### [Exercise aim]
How many lines below include the string "height"? State the number alone.

### [Materials provided]
== Segment start ==

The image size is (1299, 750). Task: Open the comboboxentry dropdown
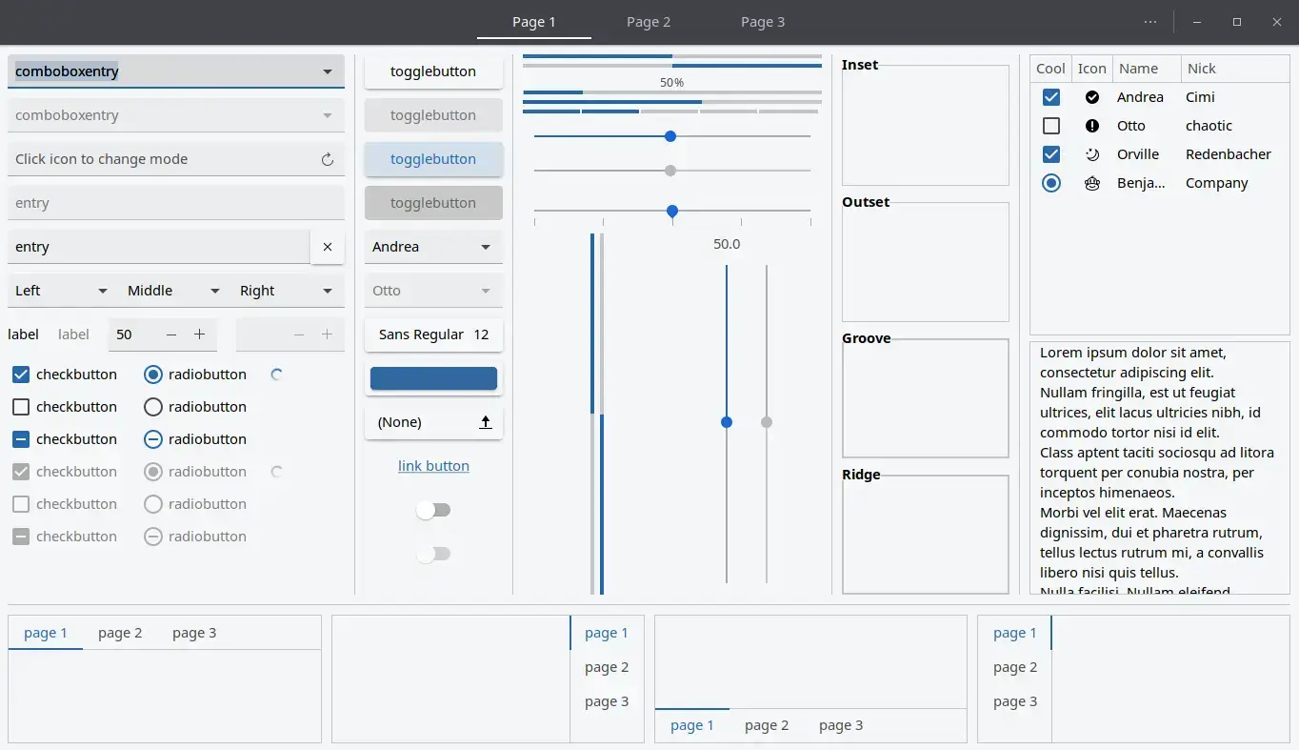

== Segment end ==
== Segment start ==

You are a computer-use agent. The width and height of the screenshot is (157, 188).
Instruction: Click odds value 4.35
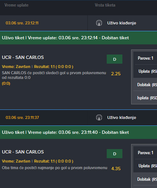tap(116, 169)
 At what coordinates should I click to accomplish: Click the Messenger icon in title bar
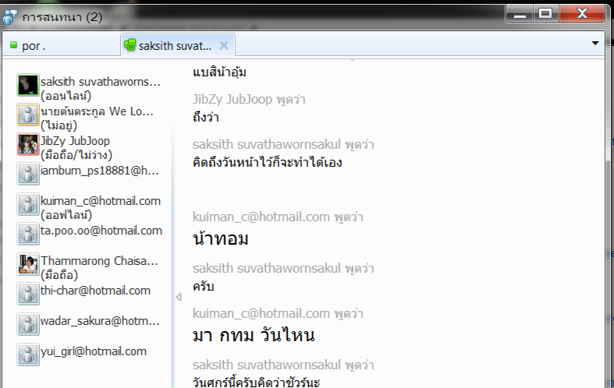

== Segment end ==
== Segment start ==

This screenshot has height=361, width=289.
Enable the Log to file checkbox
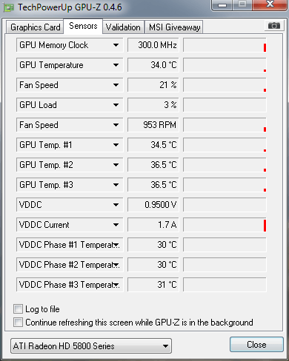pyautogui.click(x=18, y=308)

== Segment end ==

### [Solution]
2